== Your goal ==
Pictures in the entries below are excluded; copy only the lines from the one containing "The image size" to the one containing "Where should I", both included.

== Information shown ==
• • • • •

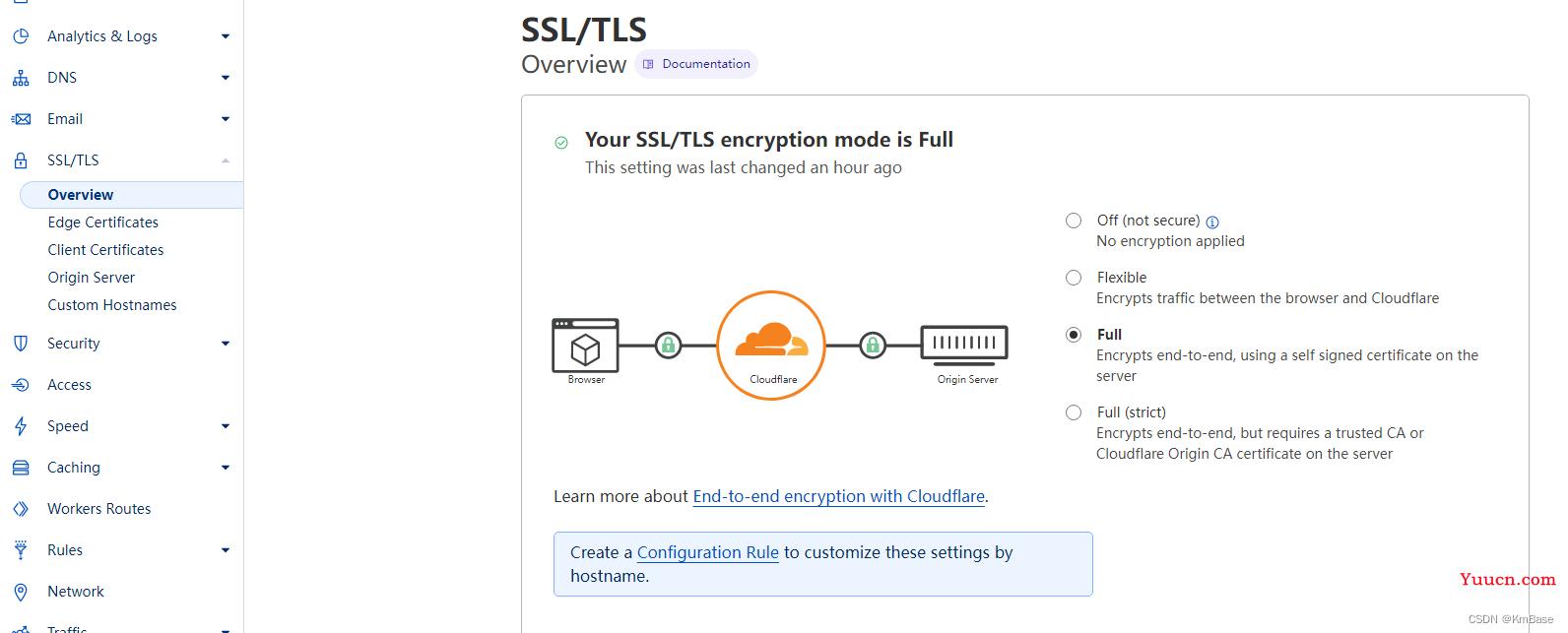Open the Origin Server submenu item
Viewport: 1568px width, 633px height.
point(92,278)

• • • • •

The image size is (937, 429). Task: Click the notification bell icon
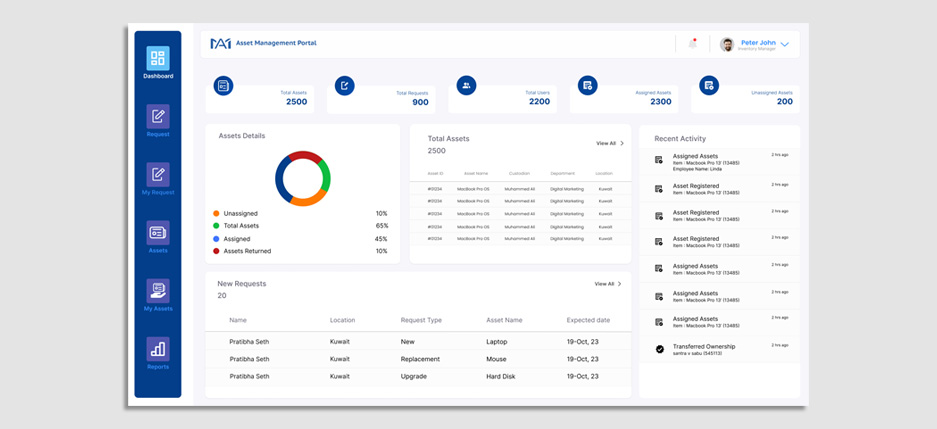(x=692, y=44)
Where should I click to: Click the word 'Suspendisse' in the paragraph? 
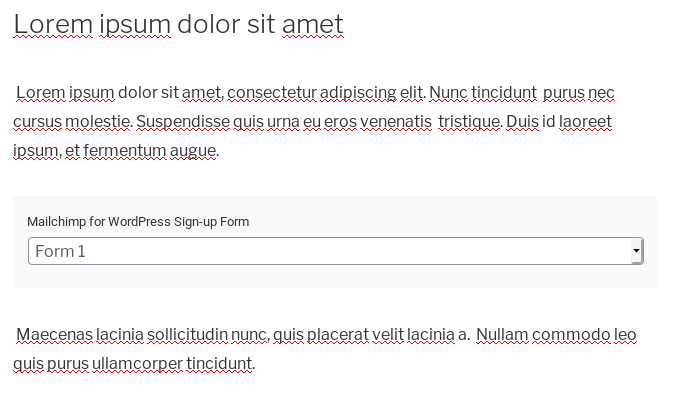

• • • • •

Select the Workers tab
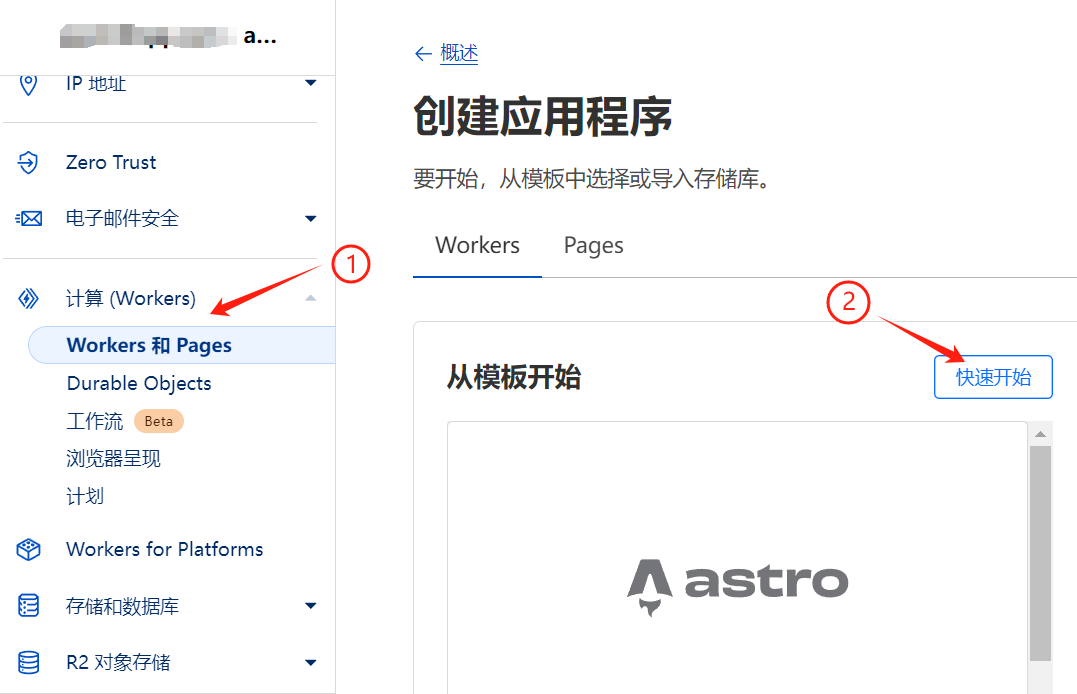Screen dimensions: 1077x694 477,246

• • • • •

== Output for this exercise ==
The image size is (937, 429). Task: Click the notification bell icon
(x=692, y=44)
Where should I click to: Click the word 'Suspendisse' in the paragraph? 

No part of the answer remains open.